31 yıl sonra...



O günleri hiç yaşamamış olanlar bugün birer yetişkin oldular, ama hâlâ her yıl bugün yaklaşırken 31 yıl, hatta 40 yıl öncesine gitmekten kendimizi alamıyoruz.

O günden bugüne önemli toplumsal ve siyasal gelişmeler yaşanmış olmasına rağmen “12 Eylül”ün toplumsal hafızada bu kadar güçlü bir şekilde yer etmiş olması, eski bir genelkurmay başkanının çok yakında öğrendiğimiz bir “iç” konuşmadaki sözleriyle anlam kazandı. Söylediği şuydu: Eğer koşullar gerçekleşirse, iç hizmet talimatnamesinin malum maddesinin var olup olmamasına bakılmadan müdahale edilebilir.



Bugün 12 Eylül öncesinde toplumu çok fazla gerginleştiren, sağ-sol, Alevi-Sünni çatışmaları yok.

Sınıfsal hak mücadeleleri de o günlerdeki gibi sert yöntemlerle yürütülmüyor.

Radikal görüşler geniş çevreleri etkilemiyor.

Ülkücüler çoktan sokaklardan çekildi, radikal sol örgütlerin adları bazı garip terör eylemleri dolayısıyla artık çok seyrek olarak duyuluyor.

12 Eylül 1980 öncesi gerilimlerin ve toplumun geniş bir kesiminin “Silahlı Kuvvetler gelsin bu işleri durdursun” demesine yol açan koşulların epey uzağında olduğumuzu tespit etmek, yukarıdaki özete bakıldığında güç değildir.

Buna rağmen Türk toplumunun bir kez daha 1980 öncesine benzer bir gerilim içine girmesi ihtimali sıfır değildir.
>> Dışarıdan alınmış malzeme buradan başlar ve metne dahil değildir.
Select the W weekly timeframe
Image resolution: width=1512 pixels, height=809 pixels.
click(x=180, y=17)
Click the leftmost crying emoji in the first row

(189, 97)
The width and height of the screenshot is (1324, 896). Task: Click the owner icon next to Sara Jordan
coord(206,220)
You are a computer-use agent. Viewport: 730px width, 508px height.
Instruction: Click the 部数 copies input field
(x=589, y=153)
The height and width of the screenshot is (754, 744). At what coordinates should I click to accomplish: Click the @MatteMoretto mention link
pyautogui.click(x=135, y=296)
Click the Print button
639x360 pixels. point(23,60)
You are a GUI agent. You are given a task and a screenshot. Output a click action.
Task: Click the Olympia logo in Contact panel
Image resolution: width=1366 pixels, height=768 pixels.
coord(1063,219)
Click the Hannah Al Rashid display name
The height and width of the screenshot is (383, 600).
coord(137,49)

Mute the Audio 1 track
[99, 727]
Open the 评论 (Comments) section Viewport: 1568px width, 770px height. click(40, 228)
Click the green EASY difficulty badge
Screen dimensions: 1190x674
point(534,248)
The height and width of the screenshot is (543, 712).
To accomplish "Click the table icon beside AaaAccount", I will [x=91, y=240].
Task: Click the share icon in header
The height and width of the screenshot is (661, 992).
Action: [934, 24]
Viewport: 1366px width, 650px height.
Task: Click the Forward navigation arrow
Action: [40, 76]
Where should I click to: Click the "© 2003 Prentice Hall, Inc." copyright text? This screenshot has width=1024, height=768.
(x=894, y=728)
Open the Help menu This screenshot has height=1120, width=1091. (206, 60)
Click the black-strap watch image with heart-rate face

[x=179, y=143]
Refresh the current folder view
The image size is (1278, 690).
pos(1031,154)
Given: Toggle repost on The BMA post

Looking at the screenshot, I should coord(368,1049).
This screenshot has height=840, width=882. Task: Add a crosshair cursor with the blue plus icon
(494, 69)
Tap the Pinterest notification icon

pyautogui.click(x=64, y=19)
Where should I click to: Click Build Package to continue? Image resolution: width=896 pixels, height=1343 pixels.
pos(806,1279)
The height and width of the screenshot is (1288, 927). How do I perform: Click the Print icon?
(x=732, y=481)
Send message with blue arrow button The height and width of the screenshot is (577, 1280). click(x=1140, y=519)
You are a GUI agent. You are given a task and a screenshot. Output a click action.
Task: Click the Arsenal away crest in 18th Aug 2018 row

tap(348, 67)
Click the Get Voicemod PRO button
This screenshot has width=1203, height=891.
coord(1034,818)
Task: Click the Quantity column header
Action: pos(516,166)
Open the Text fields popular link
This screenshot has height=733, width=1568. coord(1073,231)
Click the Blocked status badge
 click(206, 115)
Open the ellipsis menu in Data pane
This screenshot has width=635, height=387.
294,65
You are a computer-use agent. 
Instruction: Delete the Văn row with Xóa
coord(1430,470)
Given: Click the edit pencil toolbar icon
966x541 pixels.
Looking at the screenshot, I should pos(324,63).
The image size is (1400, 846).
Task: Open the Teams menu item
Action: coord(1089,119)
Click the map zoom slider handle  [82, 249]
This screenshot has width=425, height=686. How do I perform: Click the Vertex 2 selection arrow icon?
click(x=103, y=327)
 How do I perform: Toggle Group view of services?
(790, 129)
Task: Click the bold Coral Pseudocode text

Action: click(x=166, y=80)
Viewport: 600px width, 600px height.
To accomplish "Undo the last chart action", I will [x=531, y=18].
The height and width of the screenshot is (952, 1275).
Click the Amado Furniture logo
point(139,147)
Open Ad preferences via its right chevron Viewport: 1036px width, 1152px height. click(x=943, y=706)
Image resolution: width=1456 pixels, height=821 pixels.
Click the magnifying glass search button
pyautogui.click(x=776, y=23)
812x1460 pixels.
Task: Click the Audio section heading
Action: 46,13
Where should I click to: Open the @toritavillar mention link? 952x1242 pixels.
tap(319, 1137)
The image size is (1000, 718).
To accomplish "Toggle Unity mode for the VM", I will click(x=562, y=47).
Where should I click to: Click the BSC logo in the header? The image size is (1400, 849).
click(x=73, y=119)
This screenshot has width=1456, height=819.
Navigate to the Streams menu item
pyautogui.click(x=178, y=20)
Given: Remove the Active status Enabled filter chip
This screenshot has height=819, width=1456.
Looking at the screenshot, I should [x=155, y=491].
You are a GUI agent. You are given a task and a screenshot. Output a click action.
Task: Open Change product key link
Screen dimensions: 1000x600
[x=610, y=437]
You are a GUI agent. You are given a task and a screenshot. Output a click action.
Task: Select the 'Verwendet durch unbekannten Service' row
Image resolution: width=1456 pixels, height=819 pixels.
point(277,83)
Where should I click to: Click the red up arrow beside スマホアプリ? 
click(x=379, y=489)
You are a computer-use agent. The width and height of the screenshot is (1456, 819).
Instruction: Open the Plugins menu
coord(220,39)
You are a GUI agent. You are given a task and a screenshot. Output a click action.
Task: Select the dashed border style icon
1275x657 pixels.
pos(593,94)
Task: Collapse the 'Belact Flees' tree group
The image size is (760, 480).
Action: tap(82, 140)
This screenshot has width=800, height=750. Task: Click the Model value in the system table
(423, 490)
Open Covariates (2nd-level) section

Eski genelkurmay başkanı da onu söylüyor.

Böyle bir korku ve çözüm olarak demokrasinin askıya alınmasını onaylayacak bir toplumsal destek de henüz sıfırlanmadı.



12 Eylül ruhunun hortlaması ihtimalinin sonsuza kadar yok olmasını sağlayacak tek bir unsur vardır.

Kürt meselesinin gerçekçi bir çözüm hattına girmemesi, 12 Eylül ruhunun kıyıda köşede bile olsa varlığını sürdürmesini sağlıyor.

Terör, 12 Eylül ruhunu yaşatıyor, 12 Eylül ruhunun varlığı da, her an hortlama ihtimali de terörün önemli manevi kaynağı olmaya devam ediyor.

12 Eylül’ün 31’inci yılında o ruhu sonsuzluğa gömecek gerçek koşullar ve ne yapılması gerektiği bu kadar açık olduğu halde ve toplum da çözüm yolundaki açık iradesini sürekli olarak göstermesine rağmen siyasi iradelerin hâlâ tereddüt içinde oluşunun, zaman kaybetmeye devam etmelerinin elbette ki izah edilebilir bir yanı bulunmuyor.